Thursday, July 17, 2008

Barely Breathing

I find myself barely breathing lately. Constantly with my nose just above the waters of life. I know that this a common thing in these hard times where the flood of bills and expenses is rising higher and higher each day, but I find it particularly taxing in reference to my own life. Every time I think I have found a shallow spot I lose my footing and slip, surfacing sputtering, coughing, and disoriented. I am tired of being a have not. I am tired of working constantly doing something I love but never having the money to enjoy the rest of my life. I am tired of it..but I wouldn't give it up for anything. That is a strange sensation. I truly do love my job...I truly do love every minute of every day that I am out being who I am. It saddens me that other people, ranked higher than me, don't have the same experience and could care less that they are there and that they have been given such a great chance. We are something that few people get to be...we are children's idols...we are who they love...we are who they rush to see every morning...we are who they snuggle up with at night just before sleep..we are heroes. That should be something that you feel honored to be..not something you do from 9-5 to make ends meet. I for one am honored...and know that that means very little in this industry..but still...I am honored.

Wednesday, July 02, 2008

Long Time Coming....

I am constantly reminded that I have lost my Eden.

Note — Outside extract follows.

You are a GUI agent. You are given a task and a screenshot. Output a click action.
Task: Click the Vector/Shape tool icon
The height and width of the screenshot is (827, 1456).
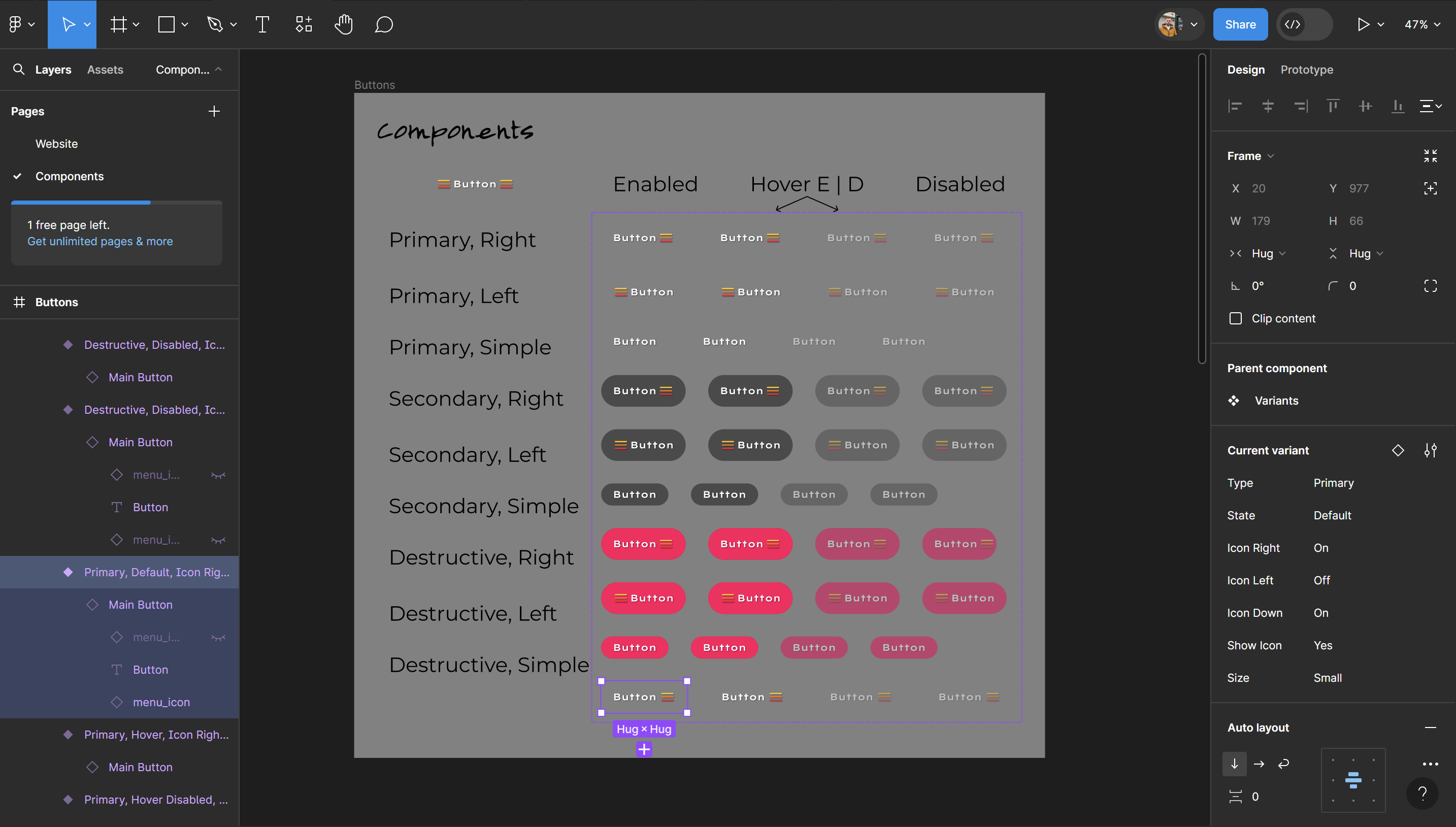[214, 23]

The place that I once thought was beautiful, full of life, beauty, natural art...it is twisted forever. The person I once thought a direct line to all knowledge constantly reminds me with a forked tongue that they are no more than a serpent. I continue to go to this oasis hoping to quench a thirst that I see others lacking but all I find is sand and dust. There are those there that are desperately drilling trying to find the fertile soil that once not only produced it's beautiful variations of sustenance but supported every vine and branch in the garden no matter how young, old, green, or out of place they seemed. Unfortunately it appears that the dust has taken over and most of the life that once teamed through this place has long found other patches of green. The few who struggle there don't reach their potential. They are beaten down by harsh winds, be it in the light they are dried out under the brutal visage of the unrelenting heat of the sun, or at night when the they experience the bitter cold of the glaring stars that sit in the heavens in their 12 thrones. These titans not even able to decide if what they feel is right among themselves constantly throwing fire and bitter waves of radiation.

I thought I had found a chance of survival for the place I once knew in a seedling that was budding. However I see now that it will never be able to reach it's full potential. It will only be weeded out until everything looks like everything else. A desolate wasteland of angry sand and resentful winds. And this saddens me to the core.